So like I said, I am very sad that I no longer get to work with him, but you must know how fortunate you are to have him here at Montserrat.
I am an artist and most of the time people do not ask us to talk-especially not in public like this. When Kurt asked to speak on his behalf I did not hesitate. Mostly because I want you to know something about being an artist that Kurt knows as well. And because Kurt knows this, it makes him uniquely qualified to lead an art college in this tense and fraught moment in our nation’s history.
Imagine for a moment that someone you love tells you that they want to become a Certified Financial Planner. They tell you that it is their passion, that they lie awake at night thinking about derivatives and how to maximize value for investors. They tell you that they have known this about themselves since they were a child and that they understand the world through equations and numbers. And because of this, they are going to a school that specializes in numbers, math, finance, accounting, and risk management.
Of course, because you love this person, you are supportive-even though you, like me, know nothing about numbers. You may have no idea what it takes to be a Certified Financial Planner, but they seem committed and happy.
Now, imagine your friend is me. And I tell you that I want to be an artist. That I want to go to art school. That I want to commit my life and my time to the study of art.
How many of you think I have made a risky choice?
When I told my mother-may the she rest in glory-that I wanted to be an artist, she said it was impractical. She asked me how I was going to make a living. She asked me how I was going to feed myself. She said I already had a degree in management why would I not do that. (My Bachelor of Science in Management got me a retail job. That was the only “management” related job I could find.) She asked me why would I do something so risky and irresponsible as become an artist?
I told my mother that I did not want to have a risk-free and responsible life. I wanted to have a creative life. And that meant I had to learn about creativity.
Since that day years ago when I decided to go back to school-to art school-I have had a creative life. And the creative life is different in the look and in the living of it. I lack for nothing. I have work that is fulfilling. I have creative colleagues. I have friends whose lives are built around creative activity. This is the life that the study of art-at a deep level-has given me. It is the kind of life that-in my opinion-only an art school can provide and it is a life that Kurt understands and values.

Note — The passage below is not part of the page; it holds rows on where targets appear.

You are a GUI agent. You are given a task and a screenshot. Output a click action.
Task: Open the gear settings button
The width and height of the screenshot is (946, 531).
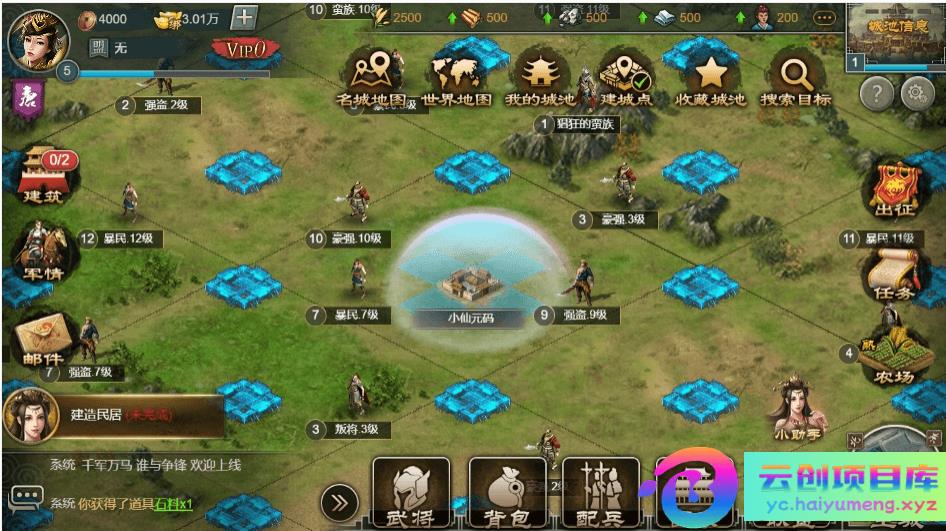point(917,94)
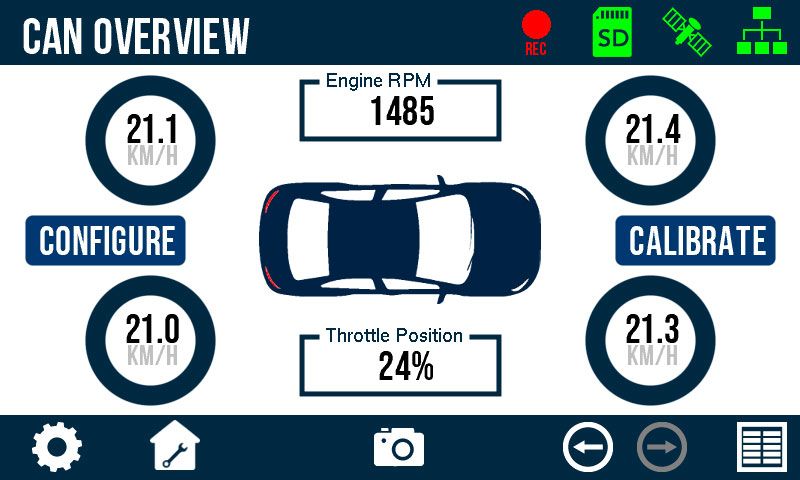Take a screenshot with the camera icon
This screenshot has width=800, height=480.
coord(399,446)
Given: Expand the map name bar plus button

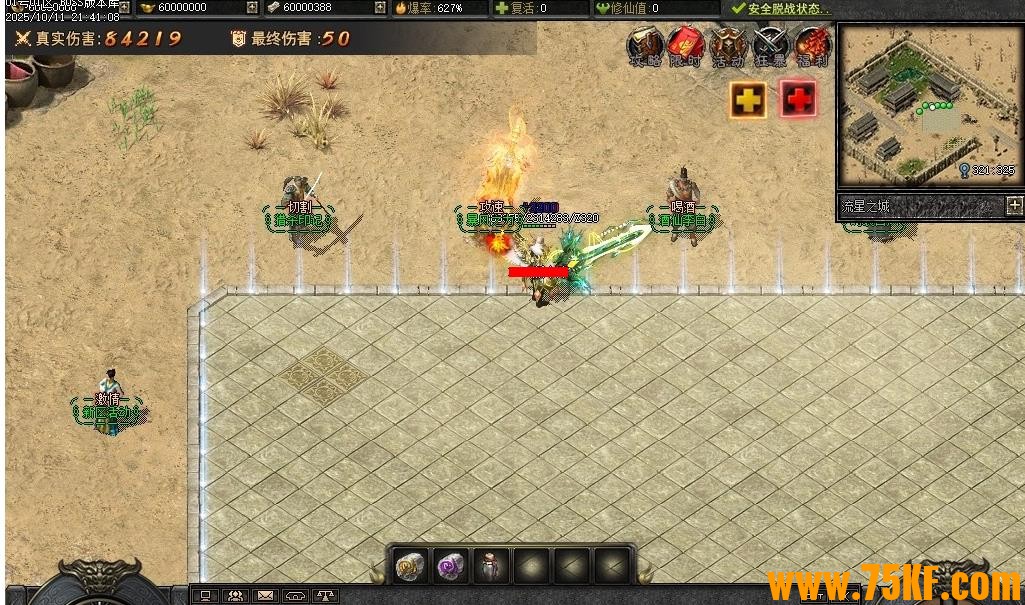Looking at the screenshot, I should [x=1014, y=206].
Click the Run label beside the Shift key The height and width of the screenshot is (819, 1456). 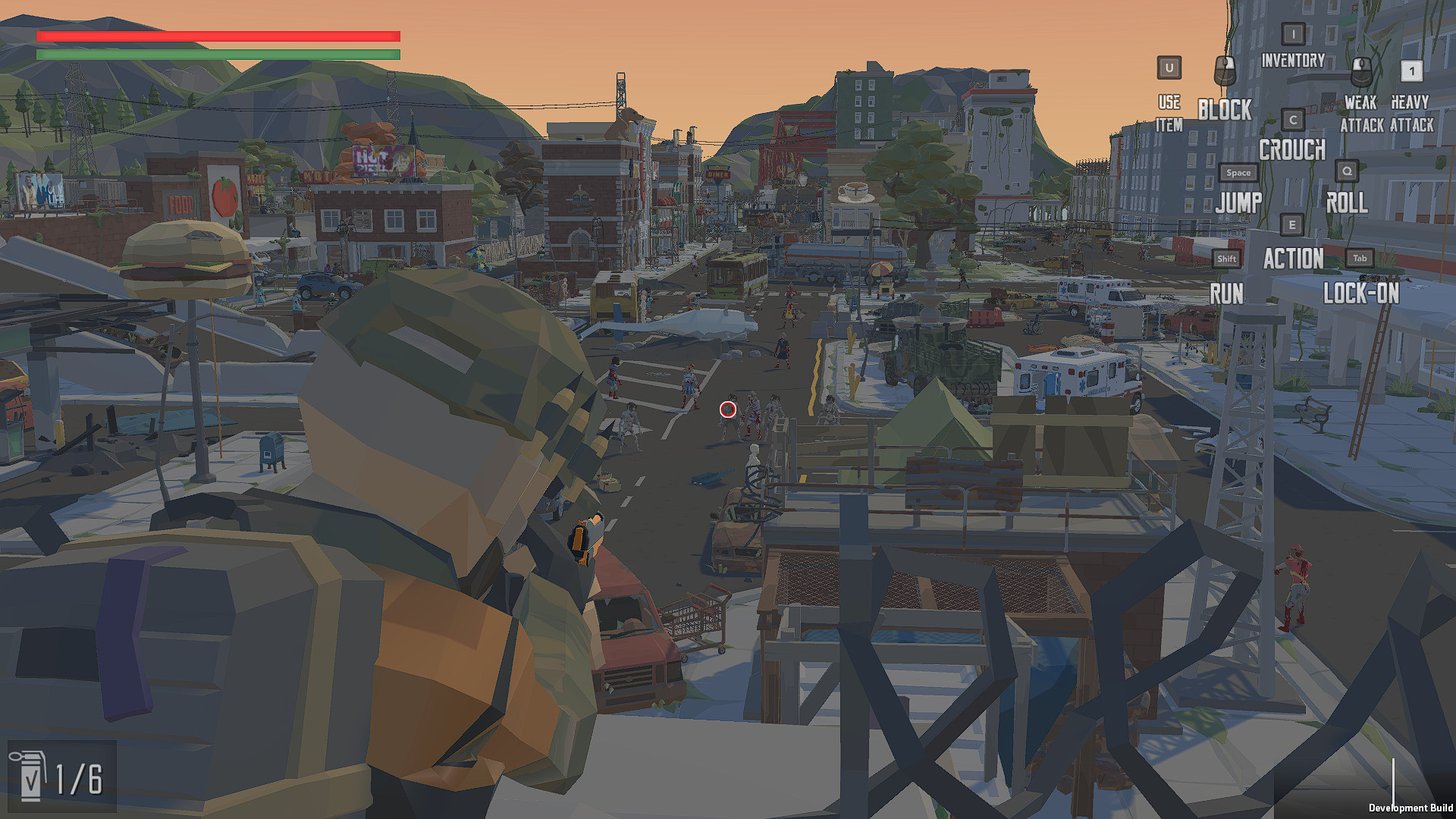pos(1227,293)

I knew this was going to be difficult going into it. And I think that everyone going to art school knows that they are going to have to find some way to make a living out of a creative life. For artists, this is not hard. It is harder to figure out the correct proportion of pigment to egg yolk that it is for a creative person to engage in the world of work. Creative people are an asset to any organization smart enough to hire them-and not because the “arts make you better at other subjects.” That is not true-my colleague Dr. Lois Hetland debunked that weird truism with her research years ago. The validity of the arts is not a function of how well they make you do other things. The arts are valid in their own right and they teach us specific skills, inclinations and ways of being in the world. The arts make manifest the importance of having a vision and developing the skills to carry it out.
When I got my MFA, I did not get a job as an artist. I got a job as a Secretary (we call them “admins” now, but I have always thought of myself as a secretary). I got the job because 1) I had a degree and 2) I am artist. In my interview, I told my prospective boss about my experience in learning about creativity, about how it applies to every aspect of our lives, from his Pucci tie to his Montblanc pen, I told him he was surrounded by objects and experiences formed for him by people like me. And that my kind of thinking-as the person who managed his daily life-would be beneficial to his organization. I got the job and a few months in, I heard my boss and his colleagues-all MBAs and finance people-debating about a mission statement. One guy said, “This says ‘honesty’ and ‘integrity.’ Do we need both? Aren’t they the same thing?” His peers all nodded. I poked my head into the conference room and said, “Honesty is a virtue; integrity implies cohesion.” “Who is that guy?” one of the MBAs said. My boss replied, “That’s the artist.”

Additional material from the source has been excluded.